Alternatively referred to as the working directory or current working directory (CWD), the current directory is the directory or folder in which you are currently working. The following sections contain some common use examples involving the current working directory.
Windows current directory
While in Windows Explorer, the current working directory is shown at the top of the active window in what appears to look like an address bar. For example, if you were in the System32 folder, you would see "C:\Windows\System32" or "Computer > C:>Windows\System32" depending on your version of Windows. In this example, System32 is the current directory.
Tip: While in Windows a directory is more properly referred to as a folder and not a directory.

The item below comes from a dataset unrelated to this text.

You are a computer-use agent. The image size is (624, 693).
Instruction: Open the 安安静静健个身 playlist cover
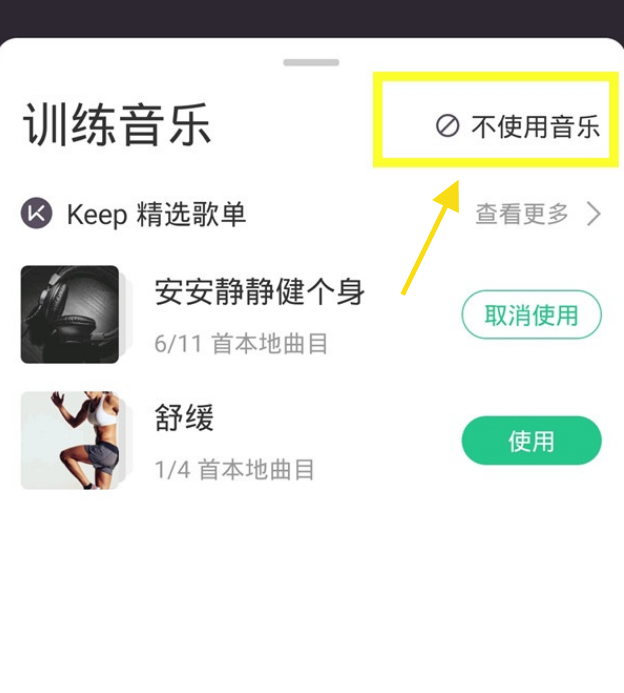click(x=70, y=314)
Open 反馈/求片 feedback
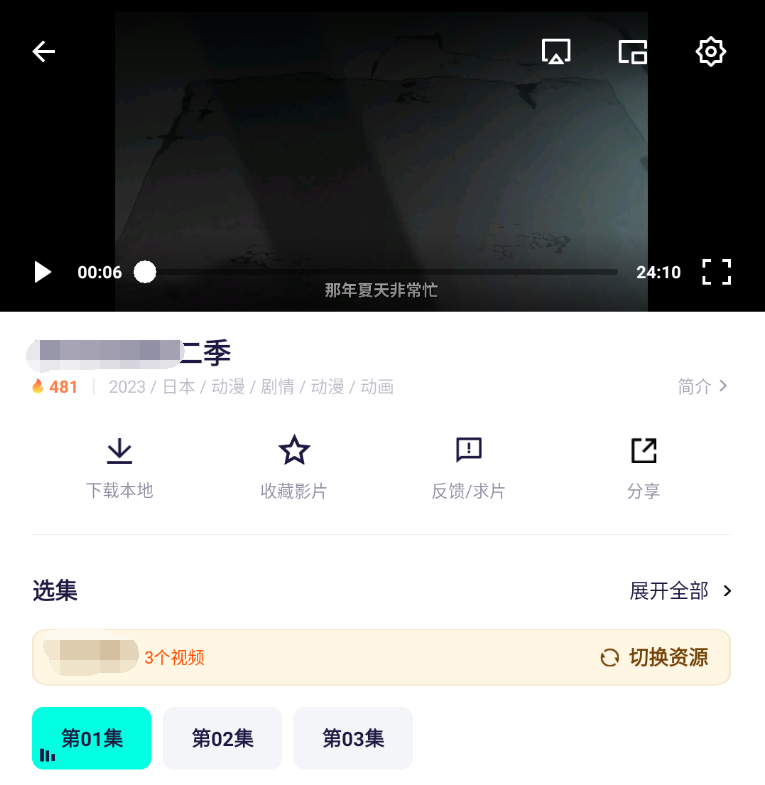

MS-DOS and Windows command line current directory
In the MS-DOS or Windows command line, the current working directory is displayed as the prompt. For example, if the prompt was "C:\Windows\System32>" the "System32" directory is the current directory, "Windows" is the parent directory, and "C:\" is the drive or root directory. To list the files in the current directory use the dir command, and if you want to change the current directory, use the cd command.
Tip: You can use the chdir command by itself to print the current directory in MS-DOS and the Windows command line.
Show the current directory in Linux and Unix
How to list files in the current directory
To list the files and directories in the current directory depends on your operating system. If you're using Microsoft Windows or MS-DOS, you can use the dir command to list the files and directories in the current directory. If you're using Linux, you can use the ls command to list the files and directories in the current directory.